[[ Information supplied, beginning ]]

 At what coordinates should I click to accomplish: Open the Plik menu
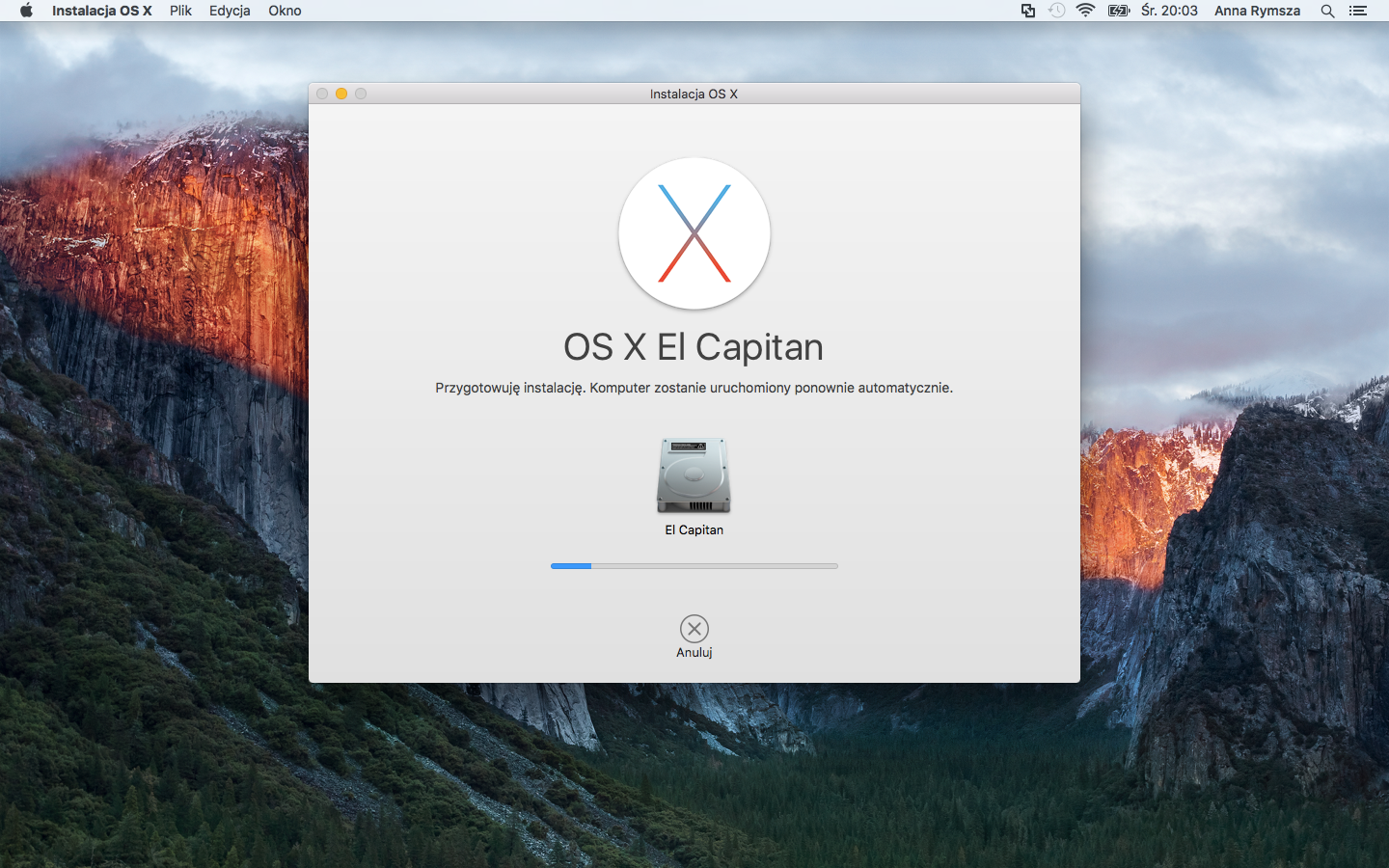(180, 11)
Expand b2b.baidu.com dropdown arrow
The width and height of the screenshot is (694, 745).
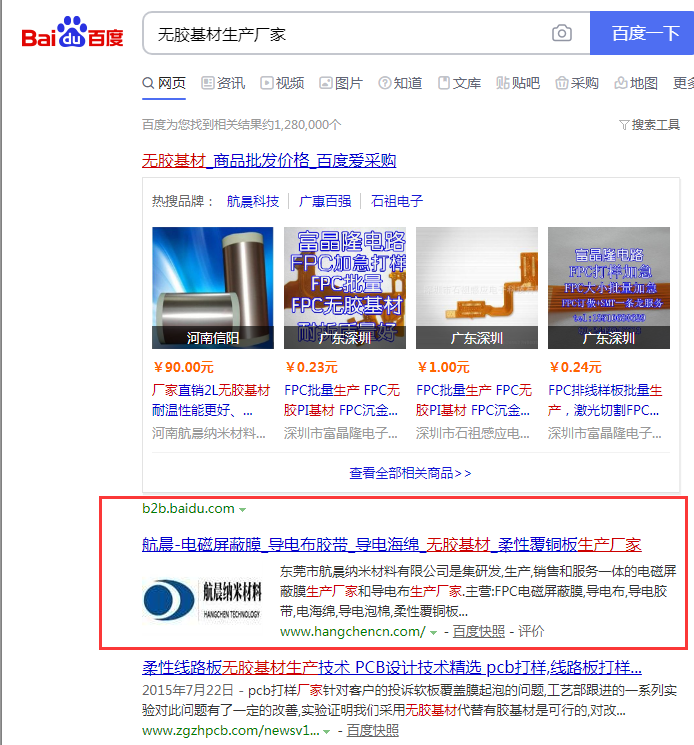[x=242, y=510]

[[ Information supplied, end ]]

● **What to work on**
Print the full listing again exactly, and drop every image from it.

● **Task response**
 At what coordinates should I click to accomplish: Open the Plik menu
(180, 11)
Expand b2b.baidu.com dropdown arrow
The width and height of the screenshot is (694, 745).
[x=242, y=510]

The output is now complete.